= Given problem =
Rewrite all the lines below in full. Multiply each x and y coordinate in the answers by 1.7 and round to whole numbers, with halves rounded up. Leave every other number as it is, and leave out the pictures.

= Materials provided =

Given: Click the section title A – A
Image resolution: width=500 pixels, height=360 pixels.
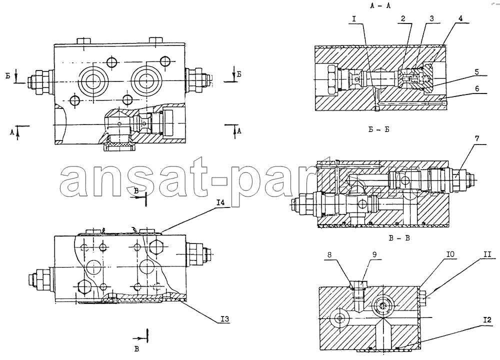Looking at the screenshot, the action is (x=380, y=6).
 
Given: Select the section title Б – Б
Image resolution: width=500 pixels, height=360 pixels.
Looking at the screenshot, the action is (x=378, y=130).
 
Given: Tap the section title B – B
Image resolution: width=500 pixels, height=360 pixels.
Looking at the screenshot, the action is (x=399, y=238).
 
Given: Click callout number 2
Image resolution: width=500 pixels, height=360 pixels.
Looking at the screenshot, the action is (x=403, y=18).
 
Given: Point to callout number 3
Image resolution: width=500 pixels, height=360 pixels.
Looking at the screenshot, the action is (x=432, y=18).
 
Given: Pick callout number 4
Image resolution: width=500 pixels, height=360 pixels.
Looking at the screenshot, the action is (x=460, y=18).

= In response =
Given: Click the section title A – A
Image resolution: width=500 pixels, height=360 pixels.
Looking at the screenshot, the action is (x=646, y=10).
 
Given: Select the section title Б – Б
Image resolution: width=500 pixels, height=360 pixels.
Looking at the screenshot, the action is (x=643, y=221).
 
Given: Tap the section title B – B
Image resolution: width=500 pixels, height=360 pixels.
Looking at the screenshot, the action is (x=678, y=405).
 
Given: Click callout number 2
Image resolution: width=500 pixels, height=360 pixels.
Looking at the screenshot, the action is (x=685, y=31).
 
Given: Point to callout number 3
Image resolution: width=500 pixels, height=360 pixels.
Looking at the screenshot, the action is (x=734, y=31).
 
Given: Pick callout number 4
Image resolution: width=500 pixels, height=360 pixels.
Looking at the screenshot, the action is (x=782, y=31).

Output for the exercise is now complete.